What some are saying is that a controlled laboratory test does not always relate to real world performance. The three failed rounds, in succession, used by the FBI (and chosen due to their performance in gel) are proof of that.
Penetration is needed. Something like Glasers do a good job transferring energy and not over-penetrating, however, they have trouble penetrating deep enough for a "stop."

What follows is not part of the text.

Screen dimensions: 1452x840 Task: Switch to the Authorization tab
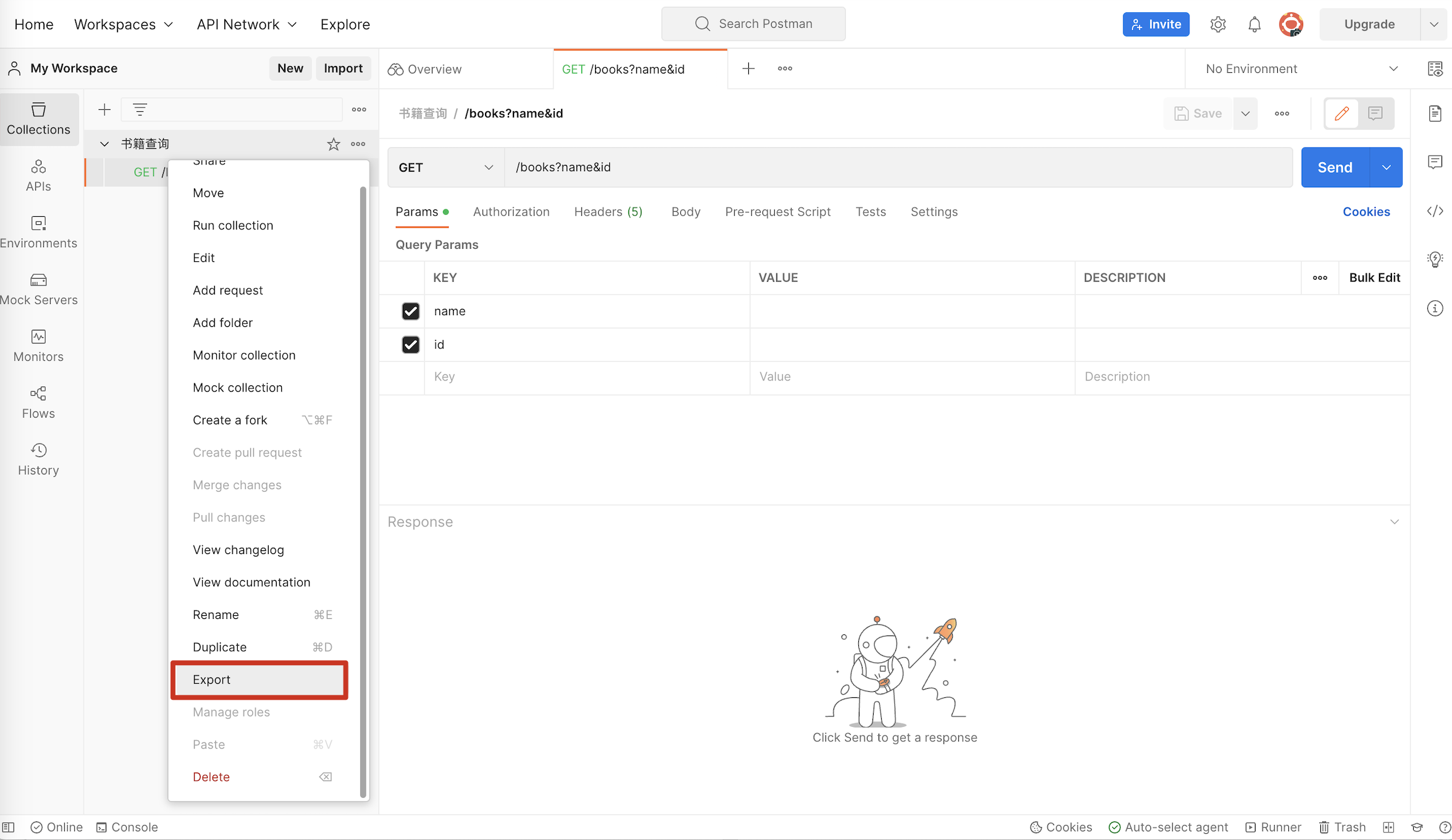pos(511,211)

If penetration was the only desired quality of a good round, everyone would recommend FMJ's since they are the best penetrators. However, there are a variety of qualities we look at in determining a good "duty" load; penetration is simply one of many. One undesirable effect of rounds that penetrate really well is that they tend to overpenetrate. As Clint Smith has quipped, "Every round you fire has a lawyer attached to it." If you load up with FMJs, and justifiably shoot an attacker, but one of your rounds goes through and through, and hits a bystander...you're liable for that.
Having said that, most modern JHP ammo, in popular defensive calibers, penetrates sufficiently to hit vital areas from a variety of angles, while at the same time reduces, or even eliminates overpenetration. They also confer other advantages, such as a larger wound.
What I look for in a round is one that is a proven round. One that does sufficiently on a gel test, but also has a proven street record. There are many rounds from various manufacturers that meet this requirement. I personally carry Speer Gold Dots in 124gr +P in my 9mm, and the same Gold Dots in 135gr +P in my .38Spl. Both are proven rounds, that sufficiently pass gel tests (though I don't think either completely passed the FBI tests). Something about the FBI tests. They set the bar VERY high. And they test a variety of situations that the typical civilian will rarely encounter.